ACTIVITY:
Every entry below should be printed again exactly as it reads.
^^^^^^^^
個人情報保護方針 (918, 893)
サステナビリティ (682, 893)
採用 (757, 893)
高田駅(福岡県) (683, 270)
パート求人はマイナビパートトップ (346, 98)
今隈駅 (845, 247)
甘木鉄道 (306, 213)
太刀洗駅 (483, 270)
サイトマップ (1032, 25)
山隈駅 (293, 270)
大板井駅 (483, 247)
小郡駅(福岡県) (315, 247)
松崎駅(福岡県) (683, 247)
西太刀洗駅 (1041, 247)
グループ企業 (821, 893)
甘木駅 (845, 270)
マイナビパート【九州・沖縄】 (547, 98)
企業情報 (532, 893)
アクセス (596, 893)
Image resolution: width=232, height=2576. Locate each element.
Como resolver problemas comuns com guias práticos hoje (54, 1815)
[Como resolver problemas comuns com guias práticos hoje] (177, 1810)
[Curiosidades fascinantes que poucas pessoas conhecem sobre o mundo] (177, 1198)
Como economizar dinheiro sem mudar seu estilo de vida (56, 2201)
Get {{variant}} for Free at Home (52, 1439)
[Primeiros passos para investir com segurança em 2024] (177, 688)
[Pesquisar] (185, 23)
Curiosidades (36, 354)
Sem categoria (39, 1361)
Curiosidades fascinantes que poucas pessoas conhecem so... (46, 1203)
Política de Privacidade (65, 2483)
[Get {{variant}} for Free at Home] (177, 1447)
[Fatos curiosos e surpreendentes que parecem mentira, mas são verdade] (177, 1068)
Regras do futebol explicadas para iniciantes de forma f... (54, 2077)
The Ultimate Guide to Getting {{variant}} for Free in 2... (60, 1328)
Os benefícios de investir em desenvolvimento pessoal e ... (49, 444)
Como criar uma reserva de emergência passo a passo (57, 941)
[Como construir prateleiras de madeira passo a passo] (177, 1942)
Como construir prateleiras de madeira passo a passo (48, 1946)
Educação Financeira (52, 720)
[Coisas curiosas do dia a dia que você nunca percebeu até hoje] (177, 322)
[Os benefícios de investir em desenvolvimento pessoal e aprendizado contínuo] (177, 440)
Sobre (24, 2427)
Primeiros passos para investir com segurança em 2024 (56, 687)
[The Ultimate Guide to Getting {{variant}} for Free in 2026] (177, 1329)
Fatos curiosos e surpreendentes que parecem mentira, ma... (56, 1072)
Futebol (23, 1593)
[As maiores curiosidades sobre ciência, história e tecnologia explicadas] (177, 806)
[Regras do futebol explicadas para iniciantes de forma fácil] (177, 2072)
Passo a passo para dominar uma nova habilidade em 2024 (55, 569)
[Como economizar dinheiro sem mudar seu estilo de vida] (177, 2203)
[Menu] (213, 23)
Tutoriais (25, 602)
^^^^^^^^
SOLUTION TO THE EXERCISE:
個人情報保護方針 (918, 893)
サステナビリティ (682, 893)
採用 (757, 893)
高田駅(福岡県) (683, 270)
パート求人はマイナビパートトップ (346, 98)
今隈駅 (845, 247)
甘木鉄道 (306, 213)
太刀洗駅 (483, 270)
サイトマップ (1032, 25)
山隈駅 (293, 270)
大板井駅 (483, 247)
小郡駅(福岡県) (315, 247)
松崎駅(福岡県) (683, 247)
西太刀洗駅 (1041, 247)
グループ企業 (821, 893)
甘木駅 (845, 270)
マイナビパート【九州・沖縄】 (547, 98)
企業情報 (532, 893)
アクセス (596, 893)
Image resolution: width=232, height=2576. Locate each element.
Como resolver problemas comuns com guias práticos hoje (54, 1815)
[Como resolver problemas comuns com guias práticos hoje] (177, 1810)
[Curiosidades fascinantes que poucas pessoas conhecem sobre o mundo] (177, 1198)
Como economizar dinheiro sem mudar seu estilo de vida (56, 2201)
Get {{variant}} for Free at Home (52, 1439)
[Primeiros passos para investir com segurança em 2024] (177, 688)
[Pesquisar] (185, 23)
Curiosidades (36, 354)
Sem categoria (39, 1361)
Curiosidades fascinantes que poucas pessoas conhecem so... (46, 1203)
Política de Privacidade (65, 2483)
[Get {{variant}} for Free at Home] (177, 1447)
[Fatos curiosos e surpreendentes que parecem mentira, mas são verdade] (177, 1068)
Regras do futebol explicadas para iniciantes de forma f... (54, 2077)
The Ultimate Guide to Getting {{variant}} for Free in 2... (60, 1328)
Os benefícios de investir em desenvolvimento pessoal e ... (49, 444)
Como criar uma reserva de emergência passo a passo (57, 941)
[Como construir prateleiras de madeira passo a passo] (177, 1942)
Como construir prateleiras de madeira passo a passo (48, 1946)
Educação Financeira (52, 720)
[Coisas curiosas do dia a dia que você nunca percebeu até hoje] (177, 322)
[Os benefícios de investir em desenvolvimento pessoal e aprendizado contínuo] (177, 440)
Sobre (24, 2427)
Primeiros passos para investir com segurança em 2024 (56, 687)
[The Ultimate Guide to Getting {{variant}} for Free in 2026] (177, 1329)
Fatos curiosos e surpreendentes que parecem mentira, ma... (56, 1072)
Futebol (23, 1593)
[As maiores curiosidades sobre ciência, história e tecnologia explicadas] (177, 806)
[Regras do futebol explicadas para iniciantes de forma fácil] (177, 2072)
Passo a passo para dominar uma nova habilidade em 2024 (55, 569)
[Como economizar dinheiro sem mudar seu estilo de vida] (177, 2203)
[Menu] (213, 23)
Tutoriais (25, 602)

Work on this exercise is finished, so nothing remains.